Both scales have to use the same functional modulus. This is only true of Adjacent scale nomograms, in other nomograms there are several functional moduli.

On each side of the scale will be a set of tick marks. Each set will be drawn by one of the two functions.

Remember, the equation f(a) = f(b) is split into two functions f(a) = x and f(b) = x, one for each side of the scale. Splitting our equation C = 5/9 * ( F - 32 ) in two and adding the functional modulus gives us our Celsius function and the Fahrenheit function. The Celsius scale uses the function μ * C = x while The Fahrenheit scale uses the function μ * (5/9 * ( F - 32 )) = x.

Refer to the diagram below. The lower half is the Celsius section. The green scale represents a metric ruler. The ruler is set so that the zero mark on the ruler lines up with the origin.

The first tick mark is at 10 degrees Celsius. The function is C = x so the value is 10. Ten times μ equals ten millimeters. Measure to the ten millimeter mark from the origin and draw the tick mark.

The second tick is at 20 degrees, which comes to 20 millimeters. Repeat until all the tick marks are drawn.

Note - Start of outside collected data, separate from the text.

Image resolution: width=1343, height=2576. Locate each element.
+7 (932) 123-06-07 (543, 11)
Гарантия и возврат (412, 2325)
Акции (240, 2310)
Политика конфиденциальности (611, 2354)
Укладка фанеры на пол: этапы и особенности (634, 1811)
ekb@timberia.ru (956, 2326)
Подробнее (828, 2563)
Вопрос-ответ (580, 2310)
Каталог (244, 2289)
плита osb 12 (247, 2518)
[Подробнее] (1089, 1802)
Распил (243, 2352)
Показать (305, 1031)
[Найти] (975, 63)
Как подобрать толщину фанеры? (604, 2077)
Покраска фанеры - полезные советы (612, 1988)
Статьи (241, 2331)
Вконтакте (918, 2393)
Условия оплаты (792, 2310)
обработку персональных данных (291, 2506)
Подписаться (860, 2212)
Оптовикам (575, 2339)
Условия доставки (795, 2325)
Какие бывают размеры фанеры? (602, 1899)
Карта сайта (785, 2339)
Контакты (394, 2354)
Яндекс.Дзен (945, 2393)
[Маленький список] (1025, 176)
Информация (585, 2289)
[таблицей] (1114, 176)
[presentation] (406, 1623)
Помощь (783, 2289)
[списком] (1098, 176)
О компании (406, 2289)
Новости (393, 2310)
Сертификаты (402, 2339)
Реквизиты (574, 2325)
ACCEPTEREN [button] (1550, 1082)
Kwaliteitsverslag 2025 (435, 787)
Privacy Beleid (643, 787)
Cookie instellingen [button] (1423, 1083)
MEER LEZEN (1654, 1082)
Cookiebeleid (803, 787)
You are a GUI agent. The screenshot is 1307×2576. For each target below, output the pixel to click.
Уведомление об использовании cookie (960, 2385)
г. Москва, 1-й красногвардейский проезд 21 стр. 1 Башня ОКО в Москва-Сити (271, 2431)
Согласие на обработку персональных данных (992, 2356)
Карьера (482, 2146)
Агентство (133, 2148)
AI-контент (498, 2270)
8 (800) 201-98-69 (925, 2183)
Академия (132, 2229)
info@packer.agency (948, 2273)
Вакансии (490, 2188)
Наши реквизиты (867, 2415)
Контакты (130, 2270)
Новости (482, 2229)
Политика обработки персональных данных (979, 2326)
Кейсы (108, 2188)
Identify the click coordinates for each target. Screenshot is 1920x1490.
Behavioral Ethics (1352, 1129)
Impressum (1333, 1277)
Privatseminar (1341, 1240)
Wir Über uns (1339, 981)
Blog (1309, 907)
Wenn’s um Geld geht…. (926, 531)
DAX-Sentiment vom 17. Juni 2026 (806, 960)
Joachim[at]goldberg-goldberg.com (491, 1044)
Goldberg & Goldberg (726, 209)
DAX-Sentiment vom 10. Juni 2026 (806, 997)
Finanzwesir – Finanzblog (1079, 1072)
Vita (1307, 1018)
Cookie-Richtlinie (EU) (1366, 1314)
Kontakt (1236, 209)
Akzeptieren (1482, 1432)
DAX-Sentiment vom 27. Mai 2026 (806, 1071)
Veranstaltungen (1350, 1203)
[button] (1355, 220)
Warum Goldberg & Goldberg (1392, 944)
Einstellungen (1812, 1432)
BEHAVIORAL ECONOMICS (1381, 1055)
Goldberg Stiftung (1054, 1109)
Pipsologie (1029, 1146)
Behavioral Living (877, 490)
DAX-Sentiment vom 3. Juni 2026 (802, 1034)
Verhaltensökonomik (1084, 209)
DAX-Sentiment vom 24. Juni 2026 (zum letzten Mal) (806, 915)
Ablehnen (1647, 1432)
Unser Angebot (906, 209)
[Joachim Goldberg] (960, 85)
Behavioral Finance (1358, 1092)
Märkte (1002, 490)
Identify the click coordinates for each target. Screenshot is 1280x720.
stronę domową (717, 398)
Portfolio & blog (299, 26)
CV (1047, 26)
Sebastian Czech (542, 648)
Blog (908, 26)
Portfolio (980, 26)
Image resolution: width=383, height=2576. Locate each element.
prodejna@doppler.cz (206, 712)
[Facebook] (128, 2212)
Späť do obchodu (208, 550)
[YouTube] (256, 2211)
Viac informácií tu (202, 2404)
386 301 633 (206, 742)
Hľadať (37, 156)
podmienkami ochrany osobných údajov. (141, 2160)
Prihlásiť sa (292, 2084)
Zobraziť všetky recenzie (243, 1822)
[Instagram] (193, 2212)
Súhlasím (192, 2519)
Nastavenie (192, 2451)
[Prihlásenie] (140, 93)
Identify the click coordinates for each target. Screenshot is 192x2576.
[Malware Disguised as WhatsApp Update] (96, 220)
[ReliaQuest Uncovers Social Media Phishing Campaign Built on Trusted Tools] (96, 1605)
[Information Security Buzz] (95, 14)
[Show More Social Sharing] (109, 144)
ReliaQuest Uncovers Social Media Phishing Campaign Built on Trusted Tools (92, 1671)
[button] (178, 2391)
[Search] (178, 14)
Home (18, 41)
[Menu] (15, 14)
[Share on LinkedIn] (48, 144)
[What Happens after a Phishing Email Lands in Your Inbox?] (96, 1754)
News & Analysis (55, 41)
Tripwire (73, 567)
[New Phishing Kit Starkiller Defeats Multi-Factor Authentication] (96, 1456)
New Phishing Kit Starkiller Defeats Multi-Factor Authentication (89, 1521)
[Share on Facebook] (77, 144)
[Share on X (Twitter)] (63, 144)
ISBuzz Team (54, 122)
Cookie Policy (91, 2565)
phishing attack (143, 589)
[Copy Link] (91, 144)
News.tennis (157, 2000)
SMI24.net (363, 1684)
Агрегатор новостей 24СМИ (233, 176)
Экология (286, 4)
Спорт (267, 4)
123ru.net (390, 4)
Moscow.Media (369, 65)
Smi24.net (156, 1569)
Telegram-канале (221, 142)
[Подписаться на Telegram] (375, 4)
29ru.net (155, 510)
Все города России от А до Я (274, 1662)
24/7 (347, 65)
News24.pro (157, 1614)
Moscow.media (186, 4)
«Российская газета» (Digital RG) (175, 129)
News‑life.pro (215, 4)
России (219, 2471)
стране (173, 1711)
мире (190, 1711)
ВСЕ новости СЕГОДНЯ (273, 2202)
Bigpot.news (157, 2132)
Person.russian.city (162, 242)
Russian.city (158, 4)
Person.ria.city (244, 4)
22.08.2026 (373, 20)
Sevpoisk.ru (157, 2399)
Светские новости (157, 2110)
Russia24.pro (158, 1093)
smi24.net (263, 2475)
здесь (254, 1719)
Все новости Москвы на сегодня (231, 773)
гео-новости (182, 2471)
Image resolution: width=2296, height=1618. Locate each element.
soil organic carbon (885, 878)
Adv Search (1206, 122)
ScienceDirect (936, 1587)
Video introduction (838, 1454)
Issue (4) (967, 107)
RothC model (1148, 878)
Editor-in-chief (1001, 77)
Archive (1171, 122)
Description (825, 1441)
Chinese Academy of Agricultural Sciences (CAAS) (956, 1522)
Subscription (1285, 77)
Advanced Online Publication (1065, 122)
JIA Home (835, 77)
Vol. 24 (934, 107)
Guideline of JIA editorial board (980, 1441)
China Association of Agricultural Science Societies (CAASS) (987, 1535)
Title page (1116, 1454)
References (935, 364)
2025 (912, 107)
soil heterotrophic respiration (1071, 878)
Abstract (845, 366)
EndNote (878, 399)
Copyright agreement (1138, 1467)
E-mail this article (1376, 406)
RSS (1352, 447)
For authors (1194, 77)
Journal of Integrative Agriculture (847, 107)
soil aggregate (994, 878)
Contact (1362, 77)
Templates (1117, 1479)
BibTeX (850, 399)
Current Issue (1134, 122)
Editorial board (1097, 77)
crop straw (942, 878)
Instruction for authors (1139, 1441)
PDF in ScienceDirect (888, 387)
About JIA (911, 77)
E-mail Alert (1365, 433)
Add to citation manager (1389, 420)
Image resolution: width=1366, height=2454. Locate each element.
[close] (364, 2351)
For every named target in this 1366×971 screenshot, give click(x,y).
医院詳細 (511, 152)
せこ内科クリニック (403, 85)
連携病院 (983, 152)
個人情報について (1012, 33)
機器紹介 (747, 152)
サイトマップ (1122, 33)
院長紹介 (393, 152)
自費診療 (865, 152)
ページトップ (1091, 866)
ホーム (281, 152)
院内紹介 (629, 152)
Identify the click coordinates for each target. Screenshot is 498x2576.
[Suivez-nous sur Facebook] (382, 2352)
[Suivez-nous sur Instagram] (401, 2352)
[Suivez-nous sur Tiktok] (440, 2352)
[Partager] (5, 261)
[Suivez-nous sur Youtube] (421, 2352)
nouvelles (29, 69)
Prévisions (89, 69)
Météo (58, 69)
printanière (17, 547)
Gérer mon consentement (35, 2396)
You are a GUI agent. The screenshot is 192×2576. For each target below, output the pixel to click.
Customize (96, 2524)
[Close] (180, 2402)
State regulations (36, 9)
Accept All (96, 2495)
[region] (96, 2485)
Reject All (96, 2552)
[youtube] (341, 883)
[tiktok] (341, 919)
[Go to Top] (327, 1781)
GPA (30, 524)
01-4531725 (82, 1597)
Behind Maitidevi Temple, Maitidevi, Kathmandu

Then pivot the ruler around the zero mark until it points left and drawn the negative degree marks. Now for the hard part. The first Fahrenheit tick mark is at 40. The function is 5/9 * ( F - 32 ) = x so the value is 4. Four times μ equals four millimeters. Measure to the four millimeter mark from the origin and draw the tick mark, labeling it with "40". You can see this in the upper section of the diagram.

The second tick is at 50 degrees, which comes to 10 millimeters. Repeat until all the tick marks are drawn. Then pivot the ruler around the zero mark until it points left and drawn the negative degree marks.

A spread sheet makes this much easier.

 variableFahrenheit function5/9 * ( F - 32 ) μ * function(μ=1) -40 -40 -40 -30 -34 -34 -20 -29 -29 -10 -23 -23 0 -18 -18 10 -12 -12 20 -7 -7 30 -1 -1 40 4 4 50 10 10 60 16 16 70 21 21 80 27 27 90 32 32 100 38 38 110 43 43 120 49 49 130 54 54 140 60 60 150 66 66 160 71 71 170 77 77 180 82 82 190 88 88 200 93 93 210 99 99

Instead of using a ruler, one can draw it on graph paper. The vertical hot pink line is the origin. For a good appearance, follow the following style rules:

• Two or three lengths of stroke are enough to mark major divisions and subdivisions. The shortest strokes should be one-half the length of the longest.
• The longest stroke shouldn't exceed 5 millimeters.
• Graduations should not be closer together than 2.5 millimeters.
• Graduations should be perpendicular to the line being marked, no matter how curved it is.
• Numbers labeling the graduation may be parallel or perpendicular to the line axis, preferably perpendicular. Numbers should not be closer than about 12 millimeters on a standard sized sheet of paper.
• A label including the symbols in the equation should be placed neatly along each scale. The meaning and value of the units should be included.
• A title should be included. The title should state what the equation represents and the actual equation should be included.
• If the nomogram is complicated, with several scales, a key demonstrating the proper order of scale use should be included.